Meryl Streep is a superstar. And she is one because there’s a thread which binds her individual onscreen turns and elevates her filmography into something bigger than an accumulation of some good or bad performances. Unlike “traditional” superstars, from Cagney to Cruise, from Crawford to Roberts, this thread is not about a distinctive persona and looks, a collection of mannerisms and schticks (unless, as some may say, Streep’s versatility is a schtick in itself). With Streep it’s about an undercurrent theme which turns the overall onscreen outturn of her into a kind of dissertation on issues that happened to be of interest. But in her case, there are two different themes which correlate with the different stages of her career – and in between, when it seemed there was no such thread, it also seemed she lost her mojo.
Streep appeared on the scene in the late ‘70s and became a full-blown star in the early ‘80s. She was the first female dramatic star to emerge after the feminist uprise. Her predecessor, Jane Fonda, in the way her persona and the roles she played evolved, was its incarnation, in real time. Streep took a different path. Practically all the women she portrayed in the first decade or so of her career were in a social position a woman in the 19th century could occupy – wife, mother, governess, illustrator, writer, factory worker. No lawyer, scientist, magazine editor, state person in site. But this study of traditional womanhood turned out to be a very fractured, distressed portrayal. It says a lot when the only well-adjusted wife and mother one is playing is Lindy Chamberlain. And, unsurprisingly, while it earned her an overwhelming respect and admiration, the disturbing nature of her body of work alienated a lot of people. She didn’t offer sex, sensuality, likeability. She wasn’t fun.
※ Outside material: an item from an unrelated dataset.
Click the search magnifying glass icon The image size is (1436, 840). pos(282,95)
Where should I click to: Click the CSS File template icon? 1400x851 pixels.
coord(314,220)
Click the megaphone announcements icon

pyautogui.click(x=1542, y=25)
So, she broadened her horizons. And the next decade and a half saw her going all over the place. Drama, comedy, action – you name it. At times it paid off – Bridges was one of her best and most successful takes on adultery (a very common theme in her films). House of Spirits was her (as well as Close’s) Nadir. Overall, the momentum seemed to have gone. And then, in 2004, she became the youngest female recipient of the AFI Life Achievement Award. She was officially crowned the best actress – EVER, IN THE UNIVERSE, NO - IN ALL GALAXIES, and so on. She was no mere thespian anymore. From now on, she was not an actress interpreting a role. She was La Streep, The Acting Goddess nobly applying HER GIFT on the screen. There was no way for her to disappear into a role anymore, it seemed. And then came Prada.